Midterm elections are always tough for parties with incumbent presidents. These results were by no means a disaster for Republicans — a wipeout, or the so‐called “blue wave” Democrats hoped for. The Grand Old Party (GOP) strengthened its grip on the Senate although it ceded its majority in the House. But given the excellent economic backdrop, this was surely a missed opportunity for sustained control of both houses. That they neither managed nor expected it shows how the president’s behaviour, and huge national divisions on healthcare, immigration and much else, makes it difficult for the party of Trump to build out from its base.
However much those who detest Trump’s tweeting, public pronouncements and explicit embrace of nationalism would wish otherwise, the American economy has performed extraordinarily well under his tenure. In the last six quarters of president Obama’s presidency, annualised growth averaged just 1.5pc. It has been 2.8pc in the Trump era. Real GDP growth for 2018 is now forecast to come in at above 3pc; a large increase on the pre‐election forecast of 1.8pc from congressional bodies, and a world away from the raft of warnings that a Trump victory could trigger a recession. Whether one attributes this pick‐up to Republican policies or not, the party in power could not have asked for more favourable conditions.
And business clearly felt a Republican presidential victory a factor. Sentiment inflected on Trump’s election. The proportion of businesses surveyed by the National Federation of Independent Businesses who say now is a good time to expand shot up and now stands at 33pc, against just the 11pc seen in late 2016. Small business optimism hit record highs, while consumer confidence peaked earlier this year at its highest level since 2004. No wonder now‐former Republican House majority leader Paul Ryan implored the president to campaign harder on the booming economy, and less on culture war issues and illegal immigration.
Politically, of course, Democrats sought to diminish Trump’s economic record by crediting positive trends to the legacy of president Obama, before swiftly changing the subject. They pointed out that while there have been just over 4m new jobs created under Trump’s presidency, 4.5m were created in the equivalent 22 month period at the end of Obama’s tenure.
But this compares apples with oranges. One would expect job growth to slow as the economy got closer to full employment. In fact, it is remarkable how robustly the labour market has performed. A year ago, economists still worried about Americans having permanently given up looking for work. Now the employment rate for 25 to 54‐year‐olds is higher than before the recession. Unemployment has fallen from 4.8pc to 3.7pc, with workless rates for women, African‐Americans and Latinos all now at multi‐decade lows. Even real wage growth has picked up somewhat in recent months.
Clearly, it would be a mistake to assume all these economic trends are within the gift of the president or Congress. But the large tax rate cuts the president and Republicans championed, coupled with a very significant slowdown in new regulatory activity, would be expected to enhance growth prospects, at least temporarily. The narrative that the GOP had taken active steps to increase prosperity should have been handy in an election year.
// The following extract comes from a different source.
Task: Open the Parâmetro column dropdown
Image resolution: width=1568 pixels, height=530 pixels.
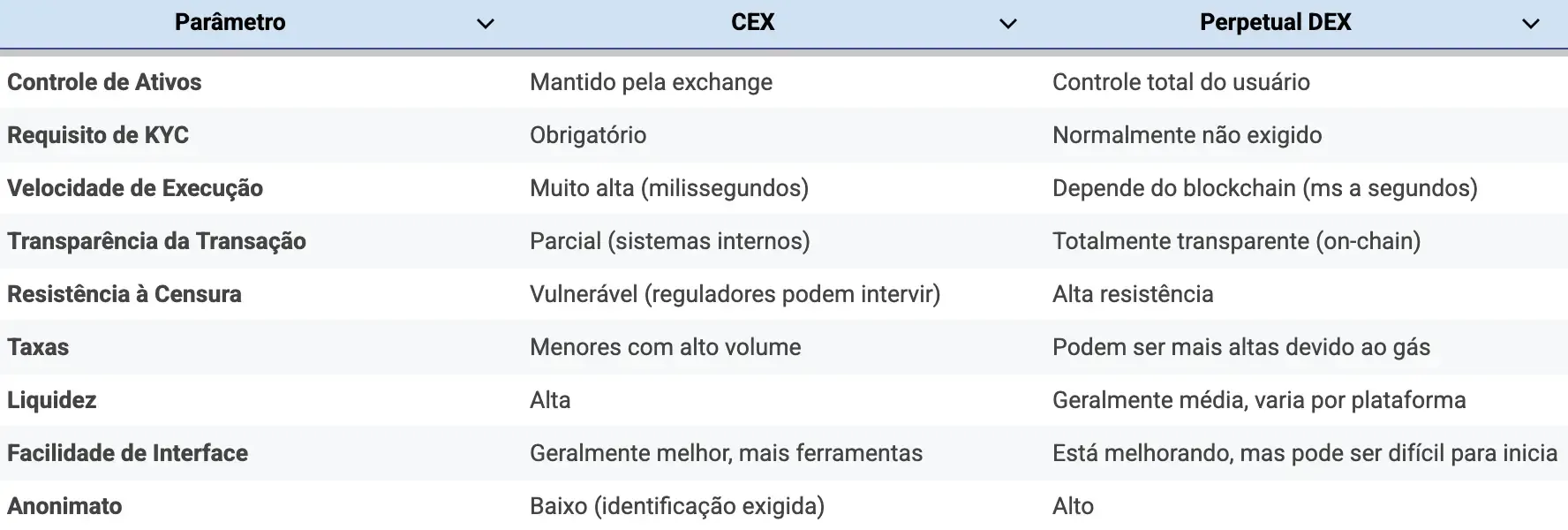Action: 485,22
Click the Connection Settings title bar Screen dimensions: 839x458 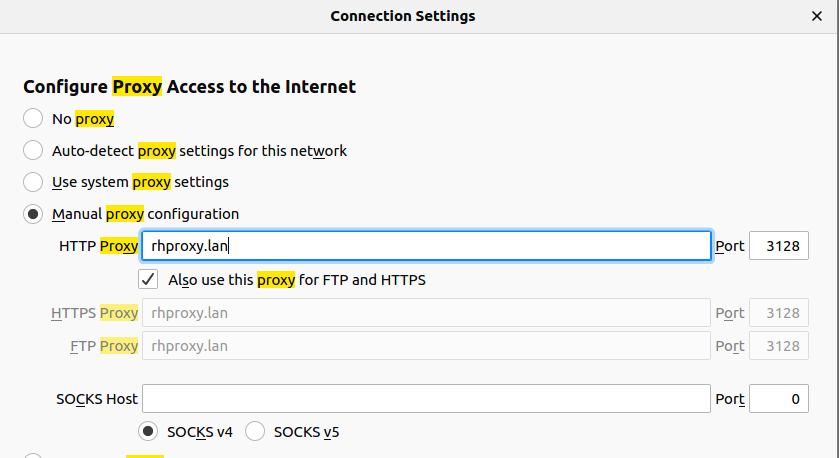pyautogui.click(x=403, y=16)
Yet there was little evidence that the economy was the central factor in these results. Yes, the seats up for grabs favoured Democrats in the House (and Republicans in the Senate). But results and polling suggest that non‐economic issues — healthcare and immigration in particular, but also the fallout from the recent bitter dispute of the Supreme Court Justice Brett Kavanaugh — were all important factors in voters’ thinking. Perhaps unsurprisingly then, this became more of a “base” election. That appears to be what Trump wanted, and probably helped shore up the Senate. The Democrats obliged too by focusing on wedge issues where voters in urban areas in particular fundamentally object to Trump’s politics.
Losing the House though, and having divided government from here on, will likely paralyse a major economic policy agenda. Further tax cuts, and much‐needed reform of the US’s runaway old‐age entitlement programmes, are now firmly off the agenda. But one area to watch is infrastructure spending. The president promised a “massive” spending package in his election campaign. Here his instincts are probably much closer to House Democrats than representatives in his own party. The former are chomping at the bit for major federal investment.
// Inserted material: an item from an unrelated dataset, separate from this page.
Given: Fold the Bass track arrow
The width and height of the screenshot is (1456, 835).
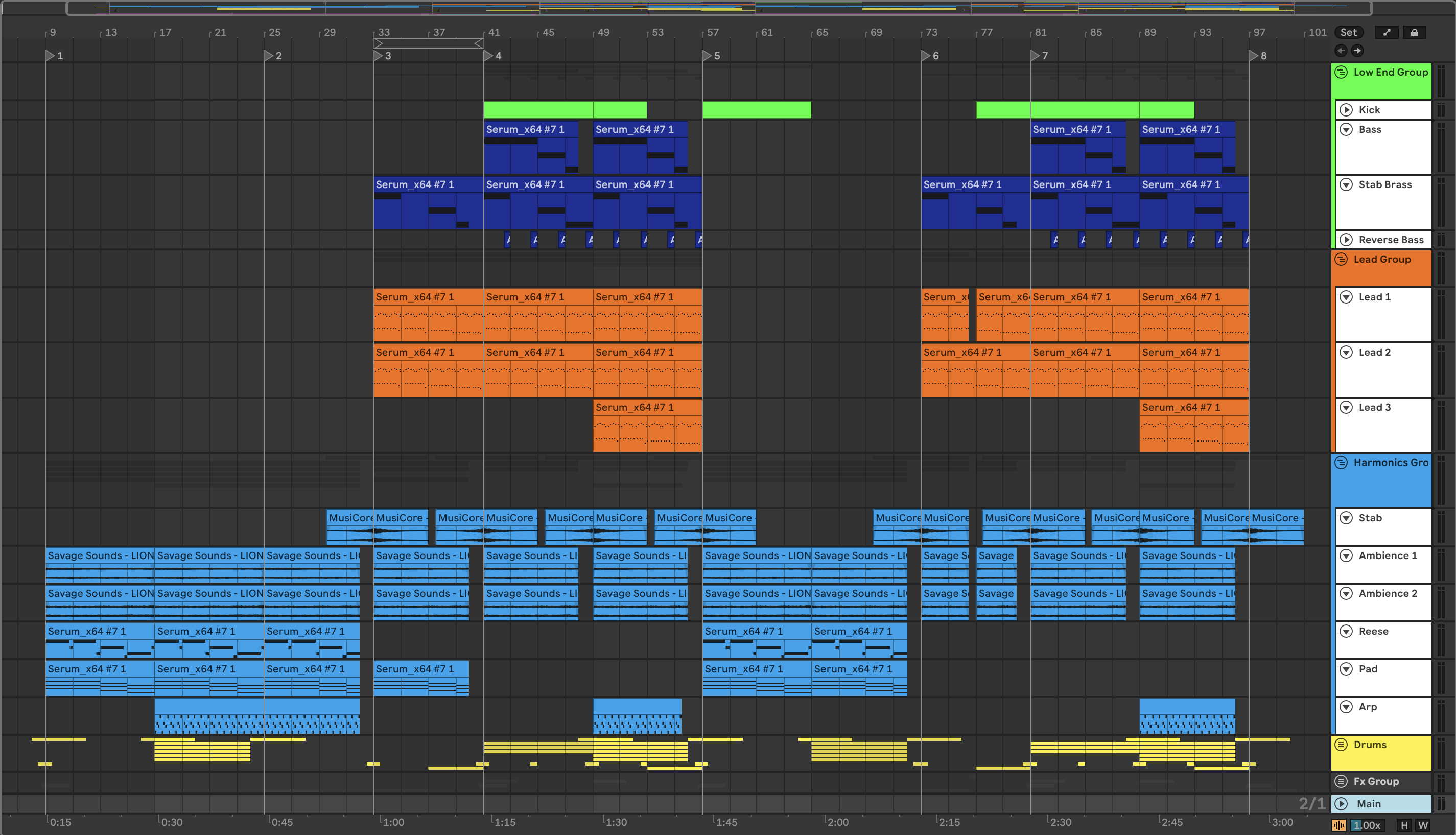Looking at the screenshot, I should [1346, 130].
Unless an unforeseen economic recession occurs, the next two years will likely follow this election in being dominated by non‐economic issues.
Of course, the Republicans would likely have fared far worse in bad economic conditions. But strong growth midway through a presidential term perhaps gave some voters the luxury of considering these other issues, where the Republicans and Trump are less trusted or liked. Whichever line of reasoning one prefers, it is clear the GOP underperformed relative to the economy.
US politics seems to be rapidly polarising towards a pro‐Trump and anti‐Trump camp, and the president pushed for these votes to be a referendum on him. This led to surprising strength in some rural regions. But it was also accompanied with the loss of a house despite an amazing economic backdrop. Yes, it could have been far worse for the GOP. But in time they will surely rue this missed chance to consolidate.